[[ Text provided, beginning ]]
Lithium and Tantalum: Markets for the 21st Century
Lithium and tantalum are emerging as two critically important resources for 21st century technology. Both materials are expected to see unprecedented demand in the near future.
In 2014, the battery-grade market represented 31 percent of the total global end-use market for lithium, while the ceramic and glass market accounted for 35 percent. Both of these markets have high entry barriers as end users expect high-purity, low-contaminant products.
Available supply for these markets has been limited due to recent mine closures that have left only one major low-iron spodumene source (the Greenbushes deposit in Australia). Analysts are forecasting a supply shortfall for battery-grade lithium as early as 2016, while demand is expected to grow by 134 percent between 2012 and 2017.
[[ Text provided, end ]]
[[ Records shown, beginning ]]
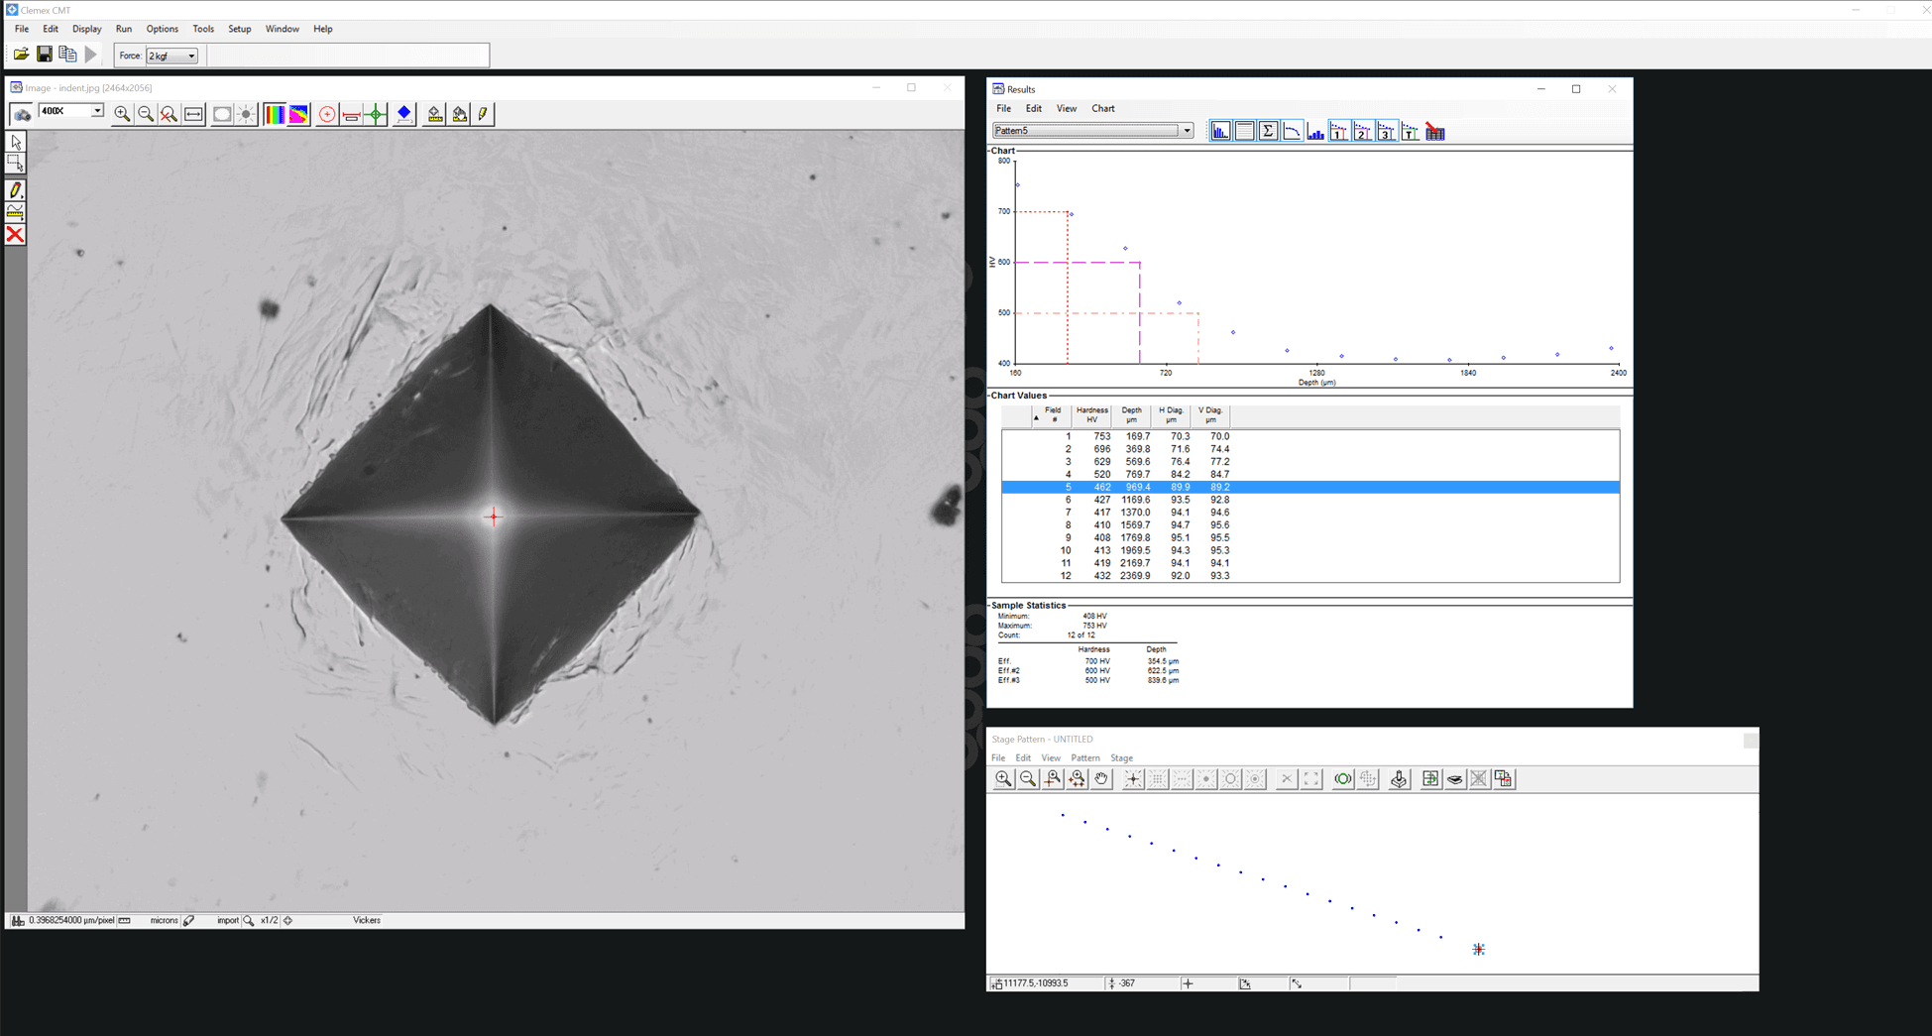Click the blue diamond indent icon
Screen dimensions: 1932x1036
(x=403, y=114)
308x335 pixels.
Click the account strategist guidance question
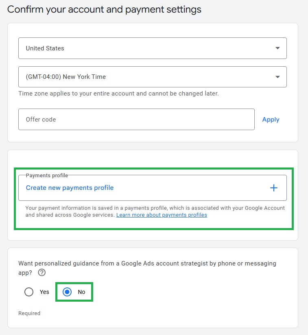tap(147, 263)
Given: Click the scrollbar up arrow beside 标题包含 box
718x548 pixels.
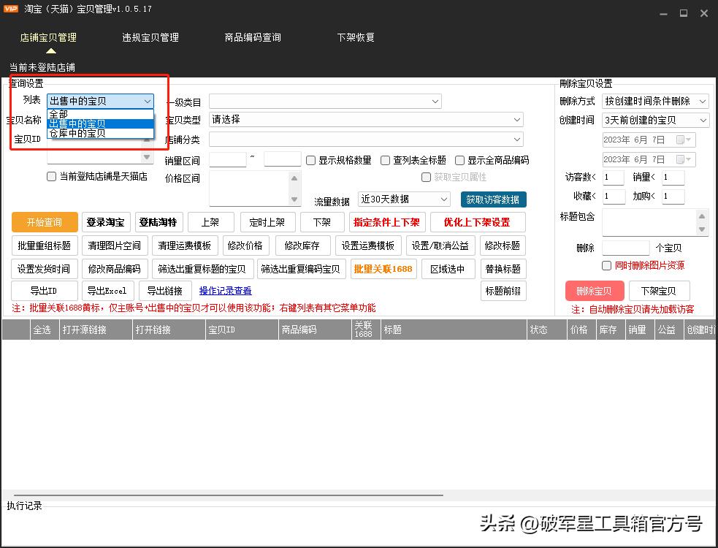Looking at the screenshot, I should click(x=702, y=216).
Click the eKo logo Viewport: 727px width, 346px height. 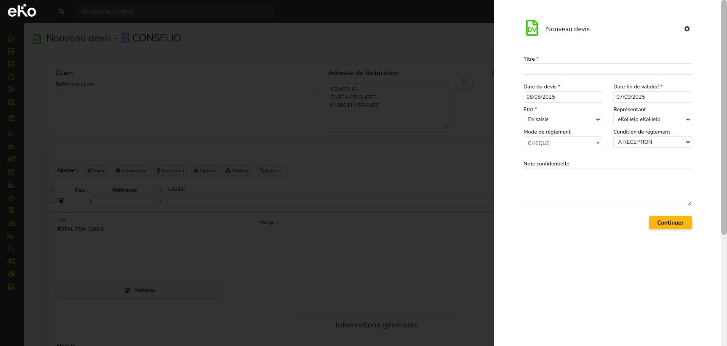click(22, 11)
[[ Records shown, end ]]
Activity 1
Restate the paragraph of the lithium and tantalum text that begins "Available supply for these markets" as a short bulleted list that keeps its main facts.
Activity 2
Carry the text on lithium and tantalum markets forward from its final sentence, writing the next paragraph.

Written response 1
- Recent mine closures have limited supply for these markets.
- The Greenbushes deposit in Australia is now the only major low-iron spodumene source.
- Analysts forecast a battery-grade lithium supply shortfall as early as 2016.
- Demand is expected to grow by 134 percent between 2012 and 2017.

Written response 2
Tantalum is used in a wide variety of applications across the electronics, medicine, engineering and energy-generation industries. Nearly half of yearly tantalum consumption comes from the electronics industry. The blue-gray metal can be found in many everyday items, including laptops, smartphones, appliances, ATMs, vehicle navigation systems and hearing aids.
Since 1995, the market for tantalum has experienced average yearly growth in demand of about 8 to 12 percent per year; analysts are now forecasting high tantalum prices for the next five years. End users are facing increasing market pressure to secure conflict-free sources of tantalum, further tightening global supply.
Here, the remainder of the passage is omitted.